The Place Beyond The Pines
Derek Cianfrance’s Blue Valentine was defined by an almost unbearable intimacy, an eagerness to plumb deep into the most wrenching emotions of a doomed romance, captured with raw candor and honesty. The Place Beyond The Pines, Cianfrance’s remarkable but overreaching follow-up, initially shares those qualities, as well as another riveting star turn from Ryan Gosling, who lends his soulful trick motorcycle rider turned outlaw antihero the minimalist magnetism of a young Steve McQueen. Few actors are as riveting doing absolutely nothing, and The Place Beyond The Pines perfectly typecasts Gosling as a noir staple: the decent but rudderless drifter driven to violent and desperate action. To the film’s credit, it’s damn near impossible to imagine where The Place Beyond The Pines will end based on where it begins, even though its ever-widening scope causes it to lose some of the grubby intensity of its early scenes.

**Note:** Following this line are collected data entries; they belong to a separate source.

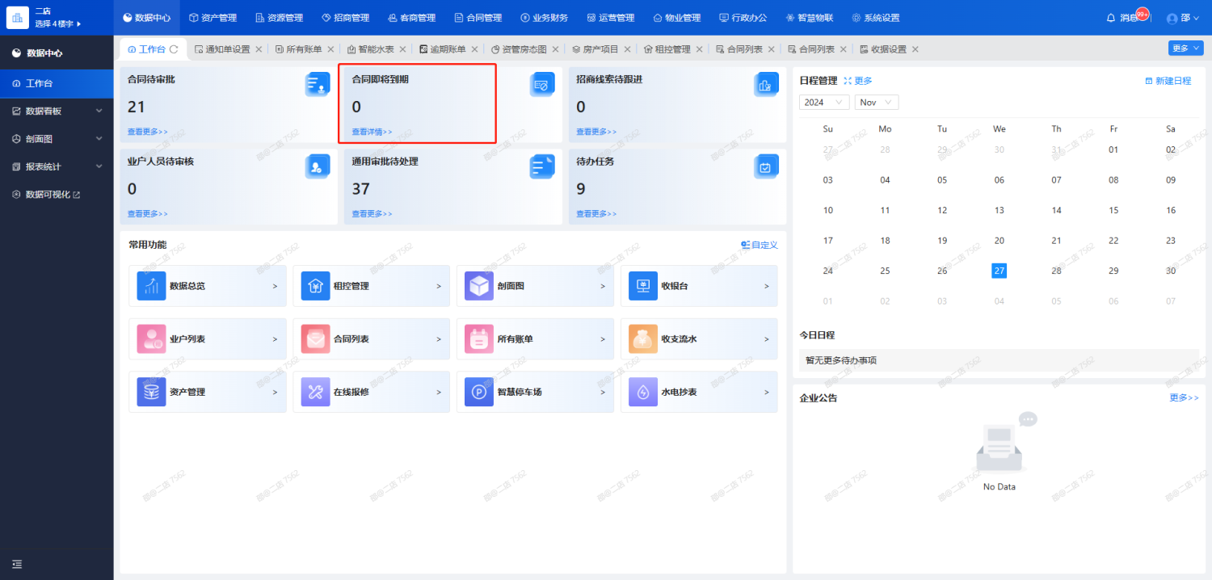
Task: Click the 数据总览 chart icon
Action: [x=151, y=286]
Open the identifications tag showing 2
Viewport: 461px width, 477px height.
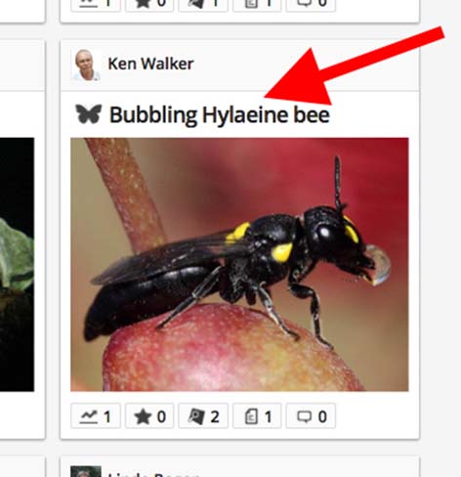[203, 416]
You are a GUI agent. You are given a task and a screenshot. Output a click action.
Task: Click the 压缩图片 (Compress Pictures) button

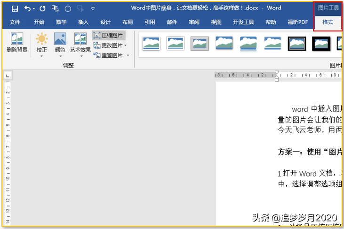tap(109, 36)
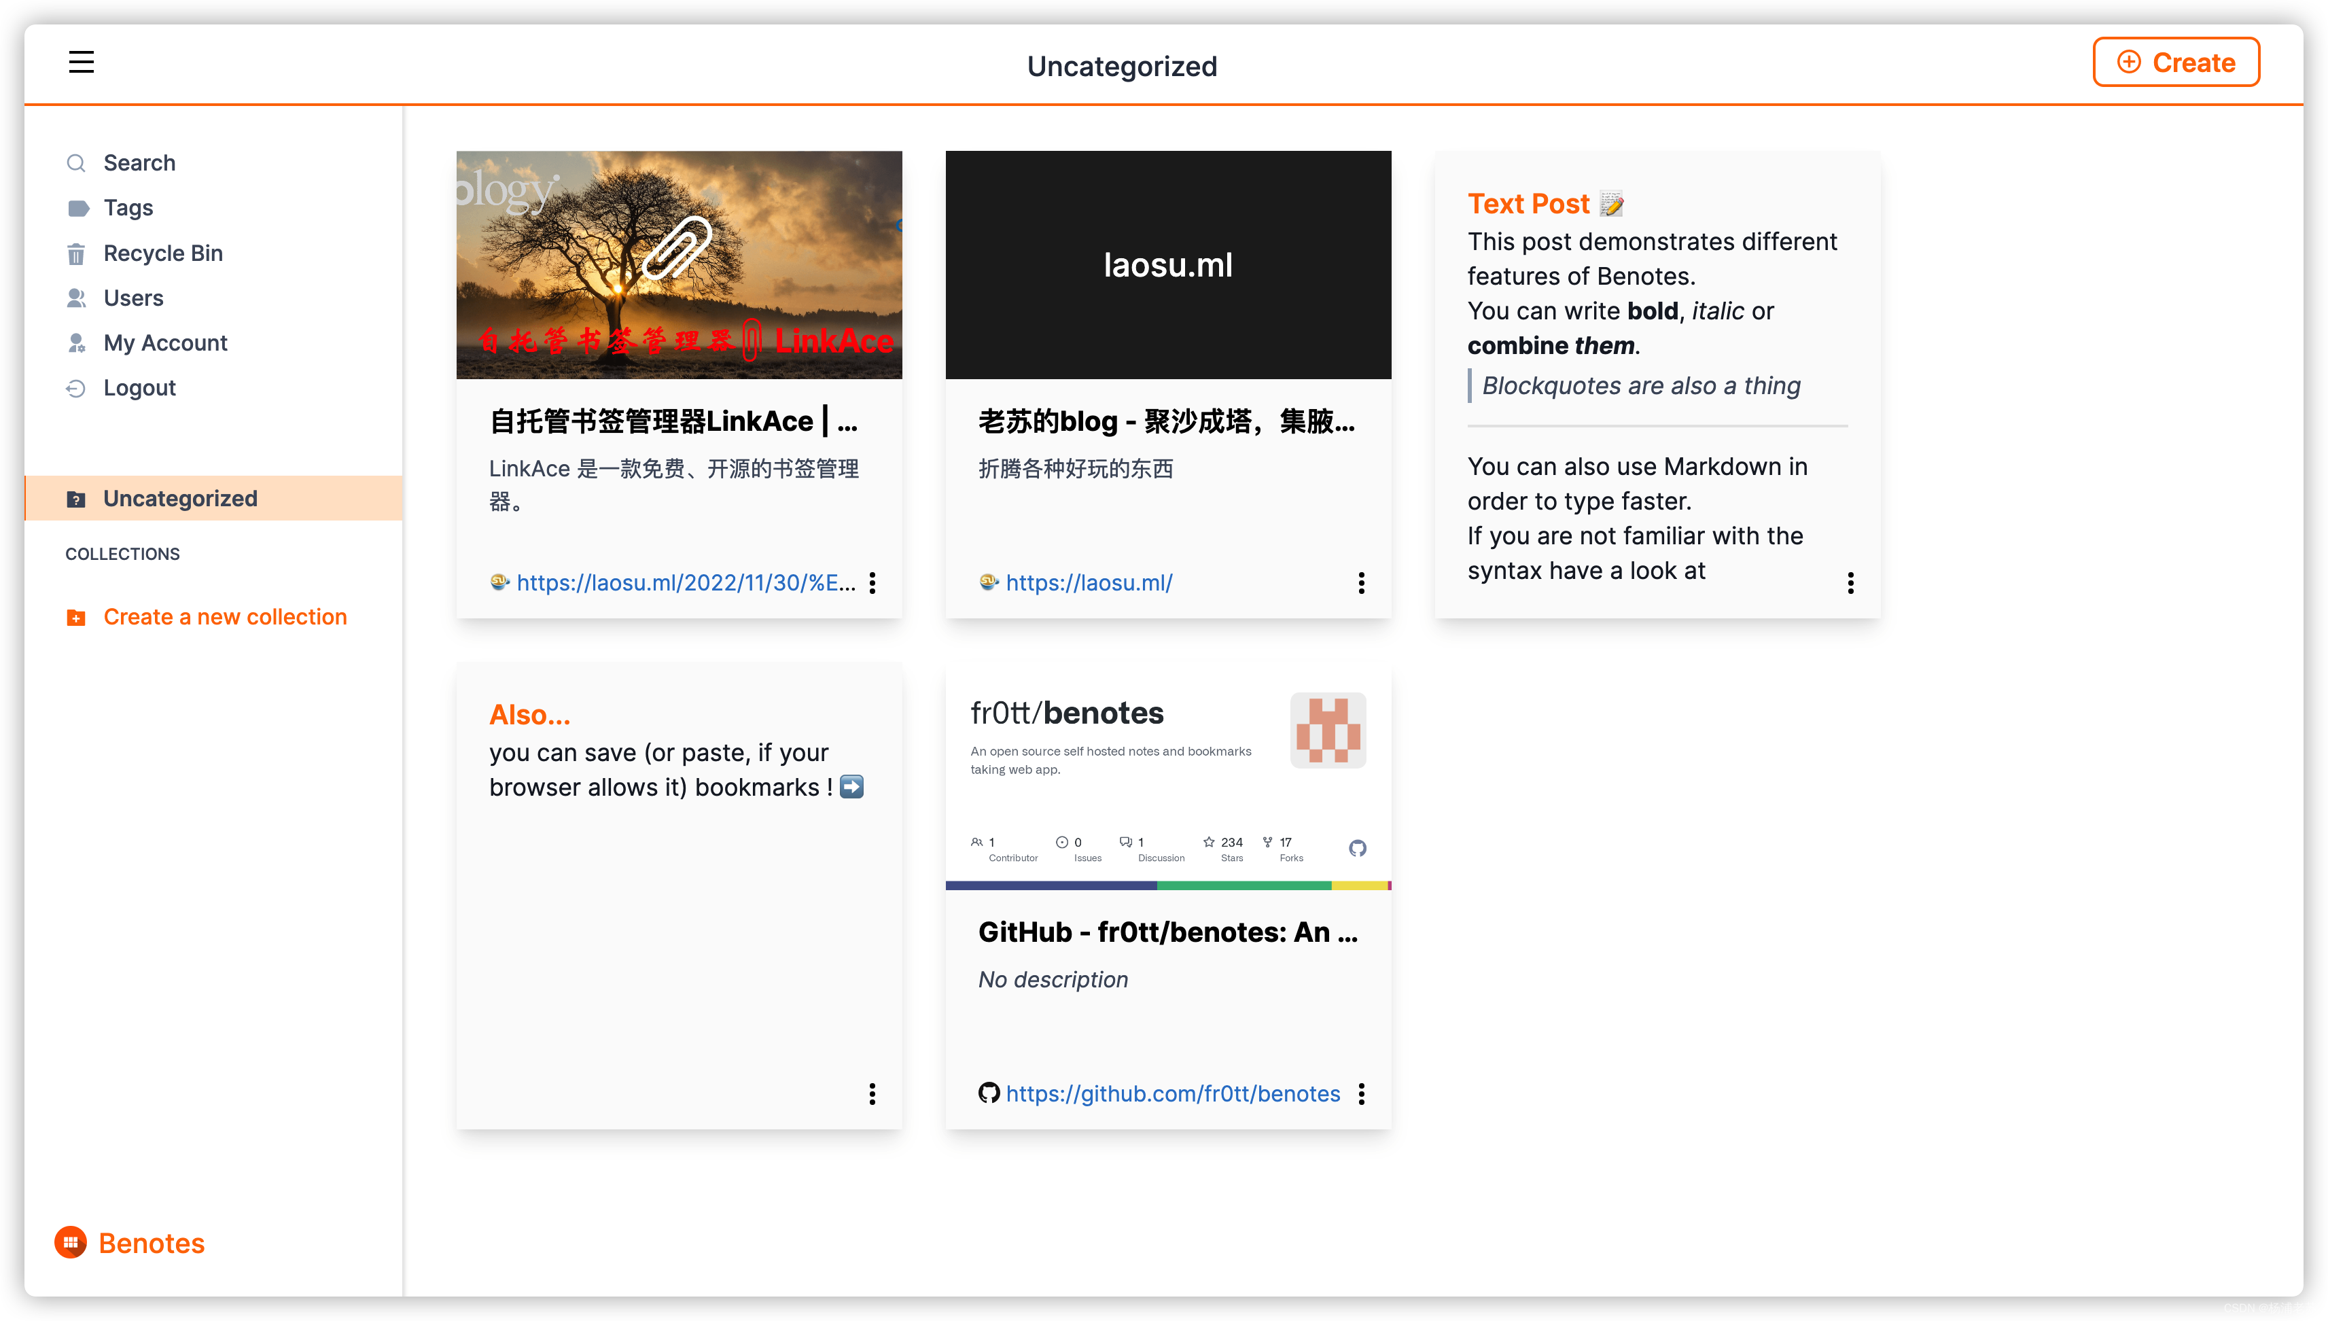Select Uncategorized in the sidebar
The width and height of the screenshot is (2328, 1321).
[x=181, y=497]
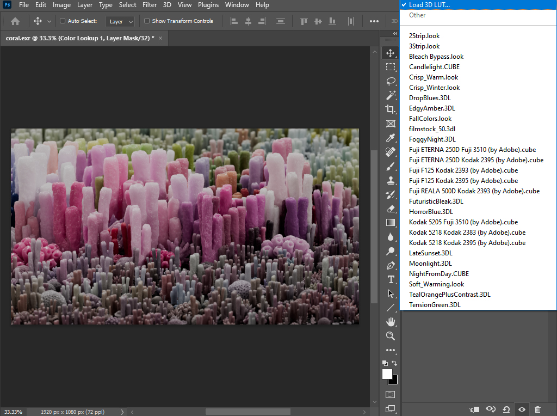
Task: Select the Eyedropper tool
Action: pos(391,138)
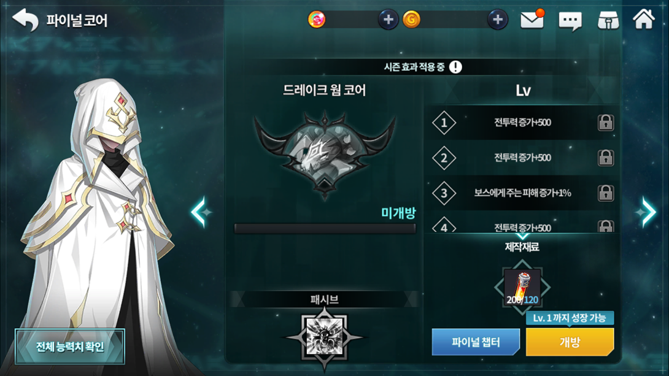Select the 패시브 passive section header

324,299
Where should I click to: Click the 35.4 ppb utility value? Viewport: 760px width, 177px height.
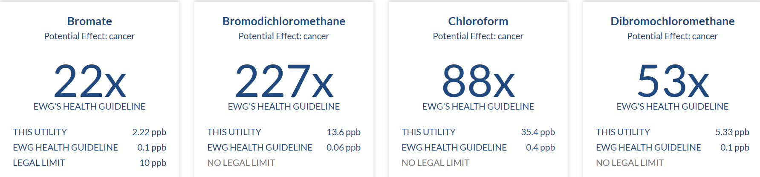coord(537,132)
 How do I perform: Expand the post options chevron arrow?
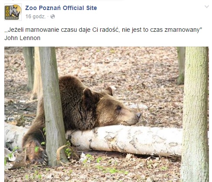coord(207,7)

Gosling’s life is a neon blur of highways, carnival tents, shitty diner food, and one-night stands before he re-encounters pretty single mom Eva Mendes during a small-town stop and must wrestle with the unexpected but hardly shocking consequences of their brief fling years earlier. The previously directionless Gosling suddenly has something to live for, but his desperate attempts to provide for his new family lead him into a charged encounter with a well-born lawman (Bradley Cooper) that has dramatic ramifications on both men’s lives—which in turn ricochet through the lives of their families as well.
It’s tricky to do justice to the ambition and vision of The Place Beyond The Pines without giving away too much about its plot, since the time period, scope, and protagonists change with each act. The Place Beyond The Pines is never more compelling than in its first act, which has the succinct characterization and deft sense of time, place, and class of a first-rate, hard-boiled short story. As it gets more ambitious, the film’s take on its material grows less assured, though its unwieldiness as it moves toward its conclusion is largely a byproduct of its Herculean ambition. It begins as an assured character study and ends as an epic, but it’s best before it widens the frame.